Dollar Falls Most in a Week Versus Yen after Fed Rate report 

dollar-1

The dollar fell the most in more than a week against the yen as investors gauge the timing of Federal Reserve interest-rate increases after reports showing a strengthening jobs market.

The Bloomberg Dollar Spot Index rose earlier after Goldman Sachs Group Inc. brought forward its interest-rate forecast. Brazil’s real fell the most among major currencies as economists surveyed by the central bank lowered their 2014 growth outlook. South Africa’s rand slumped as a strike by metal workers entered a second week. Indonesia’s rupiah strengthened the most in more than seven months before presidential elections this week.

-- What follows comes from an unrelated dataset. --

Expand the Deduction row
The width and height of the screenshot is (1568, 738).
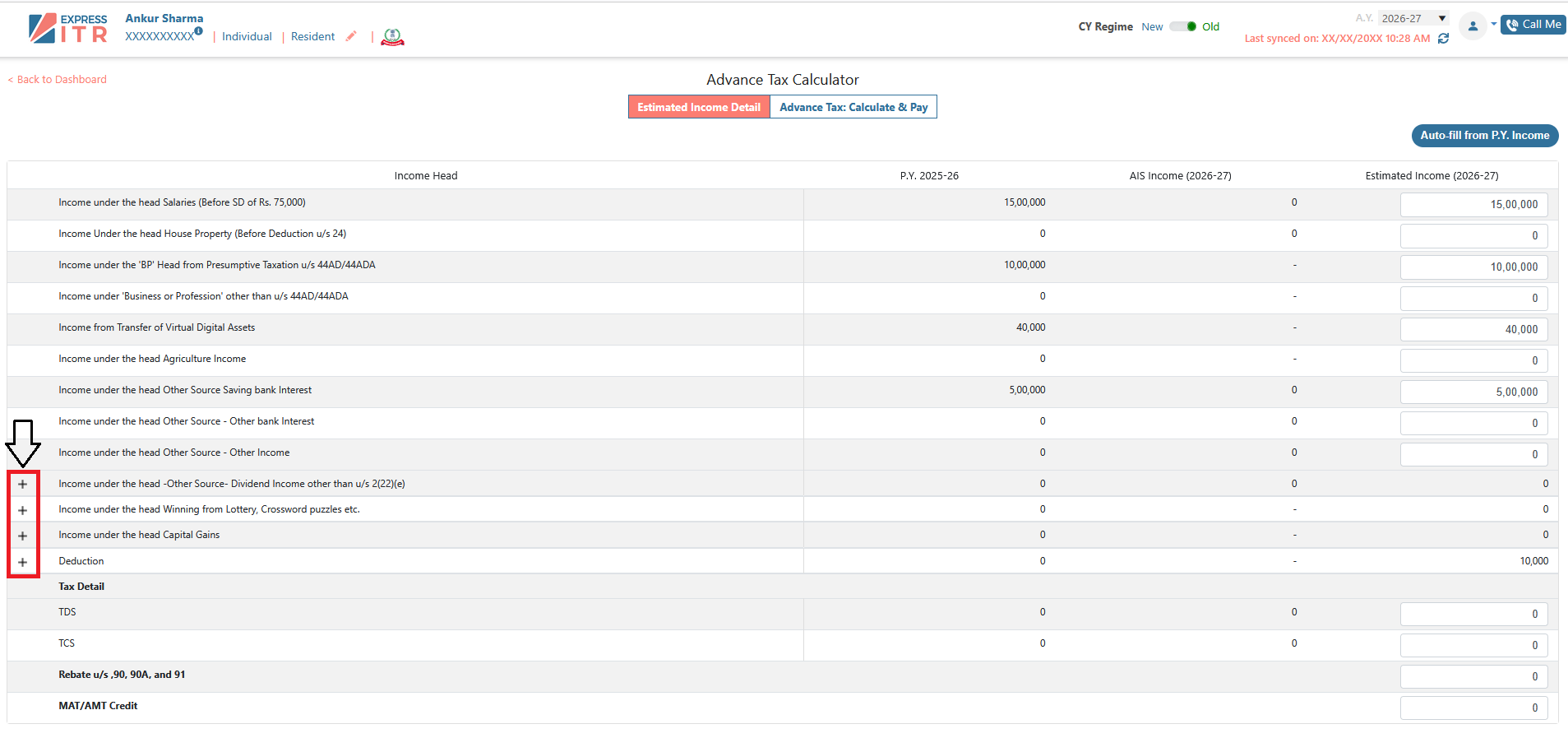click(23, 563)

“Although we had a relatively good jobs report, you really don’t have the big case for inflation and a rates-higher story yet,” Brad Bechtel, managing director at Faros Trading LLC in Stamford, Connecticut, said in a phone interview. “Yields will remain relatively contained, and that’ll keep the dollar relatively contained as well.

The dollar fell 0.2 percent to 101.86 yen as of 5 p.m. New York time after weakening as much as 0.3 percent, the biggest drop since June 27. The U.S. currency fell 0.1 percent to $1.3605 per euro after advancing to $1.3576, the strongest since June 26. Japan’s currency climbed 0.1 percent to 138.58 per euro.

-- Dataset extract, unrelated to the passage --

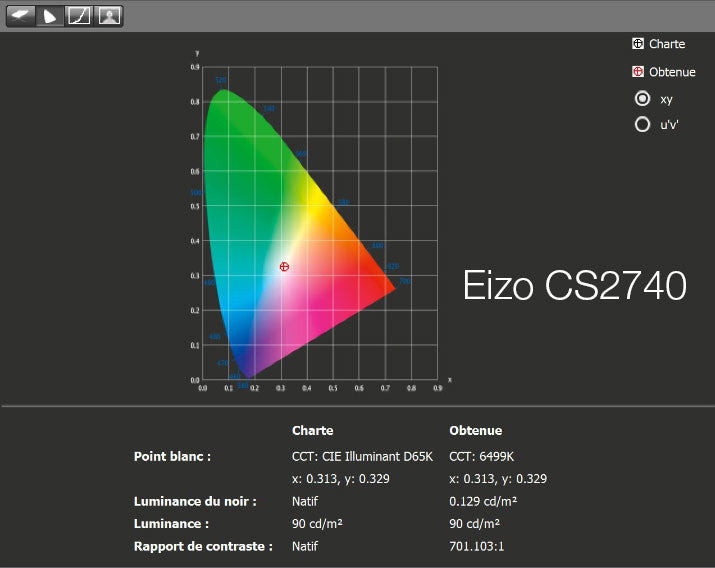
Task: Switch to the portrait image preview icon
Action: click(109, 15)
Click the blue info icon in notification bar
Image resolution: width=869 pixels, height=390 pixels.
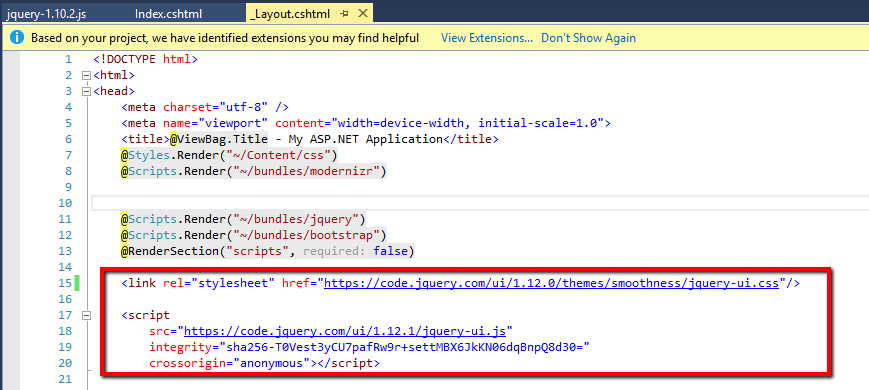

The Bloomberg Dollar Spot Index, which tracks the greenback against 10 major peers, was little changed at 1,007.30 after three days of gains.

U.S. Treasury 10-year note yields fell three basis points, or 0.03 percentage point, to 2.61 percent after increasing 10 basis points last week.

Real’s Weakness

Brazil’s real fell 0.5 percent to 2.2249 per dollar, the biggest decline among the 16 major currencies tracked by Bloomberg.

Economists reduced their growth forecast for this year to 1.07 percent from 1.10 percent a week earlier, according to the median of about 100 estimates in a central bank survey published today. Moody’s Investors Service said in a research report published today that Brazil’s slower growth and accelerating inflation are credit-negative.

‘‘Expectations for the second half of the year aren’t good, and the currency reflects that bad sentiment,” Reginaldo Galhardo, foreign-exchange manager at Treviso Corretora de Cambio in Sao Paulo, said in a telephone interview.

Rand, Rupiah

The rand slipped 0.2 percent 10.7794 per dollar and closed at 14.6643 per euro, a decline of 0.3 percent.

The National Union of Metalworkers of South Africa will meet employers for talks on June 9. The strike that began on July 1 has been marred by violence, caused General Motors Co. to halt production because of a disruption of auto-component supplies, and threatens about a third of South African manufacturing output. Moody’s Investors Service said last week the nation’s credit rating may be at risk because of the walkout.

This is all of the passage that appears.